Exercise goal: Retype the entries exactly, keeping every line intact.

[Stored items from a collection]
»»

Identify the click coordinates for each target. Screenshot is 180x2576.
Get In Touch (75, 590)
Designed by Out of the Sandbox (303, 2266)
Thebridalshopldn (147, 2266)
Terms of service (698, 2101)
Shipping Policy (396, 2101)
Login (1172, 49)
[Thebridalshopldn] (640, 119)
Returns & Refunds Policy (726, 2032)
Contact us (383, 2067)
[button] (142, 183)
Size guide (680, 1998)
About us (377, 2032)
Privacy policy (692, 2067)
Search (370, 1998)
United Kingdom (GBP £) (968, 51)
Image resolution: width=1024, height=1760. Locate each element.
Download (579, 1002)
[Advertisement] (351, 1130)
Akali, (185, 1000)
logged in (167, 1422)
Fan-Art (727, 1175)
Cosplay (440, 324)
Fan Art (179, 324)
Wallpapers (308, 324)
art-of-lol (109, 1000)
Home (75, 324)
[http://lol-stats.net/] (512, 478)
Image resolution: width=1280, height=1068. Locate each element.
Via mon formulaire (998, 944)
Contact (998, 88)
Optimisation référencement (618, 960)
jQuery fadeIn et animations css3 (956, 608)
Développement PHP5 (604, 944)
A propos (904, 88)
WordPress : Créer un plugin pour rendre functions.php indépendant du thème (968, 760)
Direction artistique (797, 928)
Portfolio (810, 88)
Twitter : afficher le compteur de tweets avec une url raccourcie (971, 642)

««

Solution to this problem:
Identify the click coordinates for each target. Screenshot is 180x2576.
Get In Touch (75, 590)
Designed by Out of the Sandbox (303, 2266)
Thebridalshopldn (147, 2266)
Terms of service (698, 2101)
Shipping Policy (396, 2101)
Login (1172, 49)
[Thebridalshopldn] (640, 119)
Returns & Refunds Policy (726, 2032)
Contact us (383, 2067)
[button] (142, 183)
Size guide (680, 1998)
About us (377, 2032)
Privacy policy (692, 2067)
Search (370, 1998)
United Kingdom (GBP £) (968, 51)
Image resolution: width=1024, height=1760. Locate each element.
Download (579, 1002)
[Advertisement] (351, 1130)
Akali, (185, 1000)
logged in (167, 1422)
Fan-Art (727, 1175)
Cosplay (440, 324)
Fan Art (179, 324)
Wallpapers (308, 324)
art-of-lol (109, 1000)
Home (75, 324)
[http://lol-stats.net/] (512, 478)
Image resolution: width=1280, height=1068. Locate each element.
Via mon formulaire (998, 944)
Contact (998, 88)
Optimisation référencement (618, 960)
jQuery fadeIn et animations css3 (956, 608)
Développement PHP5 (604, 944)
A propos (904, 88)
WordPress : Créer un plugin pour rendre functions.php indépendant du thème (968, 760)
Direction artistique (797, 928)
Portfolio (810, 88)
Twitter : afficher le compteur de tweets avec une url raccourcie (971, 642)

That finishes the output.